Bush also told federal prosecutors during his June 24, 2004, interview in the Oval Office that he had directed Cheney, as part of that broader effort, to disclose highly classified intelligence information that would not only defend his administration but also discredit Wilson, the sources said.
But Bush told investigators that he was unaware that Cheney had directed I. Lewis "Scooter" Libby, the vice president's chief of staff, to covertly leak the classified information to the media instead of releasing it to the public after undergoing the formal governmental declassification processes.
Bush also said during his interview with prosecutors that he had never directed anyone to disclose the identity of then-covert CIA officer Valerie Plame, Wilson's wife. Bush said he had no information that Cheney had disclosed Plame's identity or directed anyone else to do so.
Libby has said that neither the president nor the vice president directed him or other administration officials to disclose Plame's CIA employment to the press. Cheney has also denied having any role in the disclosure.

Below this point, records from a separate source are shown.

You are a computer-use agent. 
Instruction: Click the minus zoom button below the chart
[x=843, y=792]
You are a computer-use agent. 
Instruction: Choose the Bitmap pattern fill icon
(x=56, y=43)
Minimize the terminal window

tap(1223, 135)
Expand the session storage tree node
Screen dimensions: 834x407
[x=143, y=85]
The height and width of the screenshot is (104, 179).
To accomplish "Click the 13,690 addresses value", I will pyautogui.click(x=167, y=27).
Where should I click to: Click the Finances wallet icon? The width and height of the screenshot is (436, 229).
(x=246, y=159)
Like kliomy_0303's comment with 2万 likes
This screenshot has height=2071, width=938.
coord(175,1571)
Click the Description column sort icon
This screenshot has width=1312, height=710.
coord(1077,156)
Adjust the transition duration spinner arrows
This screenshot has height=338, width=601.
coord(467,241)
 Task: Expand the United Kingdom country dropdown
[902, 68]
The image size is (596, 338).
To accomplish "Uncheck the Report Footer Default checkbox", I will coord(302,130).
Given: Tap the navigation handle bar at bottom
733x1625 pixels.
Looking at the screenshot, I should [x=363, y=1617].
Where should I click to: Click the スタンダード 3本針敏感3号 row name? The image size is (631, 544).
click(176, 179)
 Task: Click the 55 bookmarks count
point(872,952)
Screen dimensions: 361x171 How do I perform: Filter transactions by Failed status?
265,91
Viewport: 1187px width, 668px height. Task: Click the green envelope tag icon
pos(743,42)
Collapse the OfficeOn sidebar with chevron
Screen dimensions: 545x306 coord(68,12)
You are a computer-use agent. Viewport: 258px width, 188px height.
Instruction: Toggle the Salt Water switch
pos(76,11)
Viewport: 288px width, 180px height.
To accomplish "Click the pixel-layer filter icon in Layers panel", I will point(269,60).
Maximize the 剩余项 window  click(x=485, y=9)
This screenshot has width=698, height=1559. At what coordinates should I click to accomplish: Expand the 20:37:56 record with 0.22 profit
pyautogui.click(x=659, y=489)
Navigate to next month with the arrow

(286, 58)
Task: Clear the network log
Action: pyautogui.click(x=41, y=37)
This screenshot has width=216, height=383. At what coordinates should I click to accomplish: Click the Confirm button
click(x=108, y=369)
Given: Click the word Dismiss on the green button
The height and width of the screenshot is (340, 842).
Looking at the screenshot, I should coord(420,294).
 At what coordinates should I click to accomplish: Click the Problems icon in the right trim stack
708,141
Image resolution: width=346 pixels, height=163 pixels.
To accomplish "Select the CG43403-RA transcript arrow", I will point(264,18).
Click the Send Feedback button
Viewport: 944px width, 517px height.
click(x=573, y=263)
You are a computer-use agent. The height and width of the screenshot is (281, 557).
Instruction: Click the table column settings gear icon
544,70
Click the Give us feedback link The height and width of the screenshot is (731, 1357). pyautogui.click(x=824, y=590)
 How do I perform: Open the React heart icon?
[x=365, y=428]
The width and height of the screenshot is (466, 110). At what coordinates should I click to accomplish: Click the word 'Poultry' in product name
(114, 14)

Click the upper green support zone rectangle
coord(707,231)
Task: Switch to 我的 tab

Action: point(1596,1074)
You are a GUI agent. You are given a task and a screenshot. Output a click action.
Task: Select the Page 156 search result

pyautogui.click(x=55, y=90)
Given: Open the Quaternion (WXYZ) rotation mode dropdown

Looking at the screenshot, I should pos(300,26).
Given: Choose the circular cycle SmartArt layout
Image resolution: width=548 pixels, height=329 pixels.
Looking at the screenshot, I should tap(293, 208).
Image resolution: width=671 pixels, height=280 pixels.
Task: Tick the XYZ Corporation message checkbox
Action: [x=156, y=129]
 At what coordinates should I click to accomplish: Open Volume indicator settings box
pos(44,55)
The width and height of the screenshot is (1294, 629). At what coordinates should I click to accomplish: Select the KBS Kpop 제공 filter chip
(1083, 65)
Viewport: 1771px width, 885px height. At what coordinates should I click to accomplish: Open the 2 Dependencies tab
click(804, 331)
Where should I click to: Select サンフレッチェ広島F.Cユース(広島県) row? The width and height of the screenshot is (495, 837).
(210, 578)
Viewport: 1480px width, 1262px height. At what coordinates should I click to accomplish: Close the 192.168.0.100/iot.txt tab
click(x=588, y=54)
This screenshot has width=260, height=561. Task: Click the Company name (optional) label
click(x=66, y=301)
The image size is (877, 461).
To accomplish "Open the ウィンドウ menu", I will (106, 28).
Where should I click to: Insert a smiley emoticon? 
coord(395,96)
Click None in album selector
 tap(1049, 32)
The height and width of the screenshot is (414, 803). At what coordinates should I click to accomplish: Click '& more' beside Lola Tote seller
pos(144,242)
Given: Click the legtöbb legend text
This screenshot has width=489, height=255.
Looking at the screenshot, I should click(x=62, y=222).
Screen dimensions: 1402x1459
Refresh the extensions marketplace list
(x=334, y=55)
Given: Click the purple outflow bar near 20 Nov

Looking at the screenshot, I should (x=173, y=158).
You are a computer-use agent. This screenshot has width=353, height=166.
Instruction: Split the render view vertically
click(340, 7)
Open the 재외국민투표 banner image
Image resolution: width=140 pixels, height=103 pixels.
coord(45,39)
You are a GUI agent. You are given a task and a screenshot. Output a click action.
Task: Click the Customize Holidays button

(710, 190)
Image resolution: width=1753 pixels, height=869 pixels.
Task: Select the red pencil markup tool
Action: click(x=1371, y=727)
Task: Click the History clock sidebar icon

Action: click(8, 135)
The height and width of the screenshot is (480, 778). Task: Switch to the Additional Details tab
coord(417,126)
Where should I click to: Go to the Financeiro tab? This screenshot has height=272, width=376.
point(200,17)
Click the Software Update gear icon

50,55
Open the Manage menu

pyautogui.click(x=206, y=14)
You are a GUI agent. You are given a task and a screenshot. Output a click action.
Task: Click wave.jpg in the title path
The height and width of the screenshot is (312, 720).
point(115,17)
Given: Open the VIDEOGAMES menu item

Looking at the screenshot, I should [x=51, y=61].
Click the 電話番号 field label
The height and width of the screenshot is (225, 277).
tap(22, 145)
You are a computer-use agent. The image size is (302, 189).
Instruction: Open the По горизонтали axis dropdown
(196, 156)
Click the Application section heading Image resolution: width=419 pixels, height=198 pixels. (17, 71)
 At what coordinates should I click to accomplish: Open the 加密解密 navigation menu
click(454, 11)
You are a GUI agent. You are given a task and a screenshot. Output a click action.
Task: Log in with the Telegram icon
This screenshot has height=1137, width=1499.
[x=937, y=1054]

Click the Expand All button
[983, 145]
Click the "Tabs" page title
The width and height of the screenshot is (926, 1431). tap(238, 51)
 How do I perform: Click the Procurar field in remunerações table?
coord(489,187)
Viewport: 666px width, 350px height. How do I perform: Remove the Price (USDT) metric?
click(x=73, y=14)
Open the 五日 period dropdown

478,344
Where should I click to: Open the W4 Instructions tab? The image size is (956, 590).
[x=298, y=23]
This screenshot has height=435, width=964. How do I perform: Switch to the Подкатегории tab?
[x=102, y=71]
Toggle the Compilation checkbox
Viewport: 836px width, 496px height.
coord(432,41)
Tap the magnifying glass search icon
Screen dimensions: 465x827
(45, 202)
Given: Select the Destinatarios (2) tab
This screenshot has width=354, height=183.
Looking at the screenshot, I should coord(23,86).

On October 28, 2005, a federal grand jury indicted Libby on five felony counts of making false statements, perjury, and obstruction of justice, for allegedly concealing his own role, and perhaps that of others, in outing Plame as a covert CIA officer.
One senior government official familiar with the discussions between Bush and Cheney -- but who does not have firsthand knowledge of Bush's interview with prosecutors -- said that Bush told the vice president to "Get it out," or "Let's get this out," regarding information that administration officials believed would rebut Wilson's allegations and would discredit him.
A person with direct knowledge of Bush's interview refused to confirm that Bush used those words, but said that the first official's account was generally consistent with what Bush had told Special Prosecutor Patrick Fitzgerald.
Libby, in language strikingly similar to Bush's words, testified to the federal grand jury in the leak case that Cheney had told him to "get all the facts out" that would defend the administration and discredit Wilson. Portions of Libby's grand jury testimony were an exhibit in a recent court filing by Fitzgerald.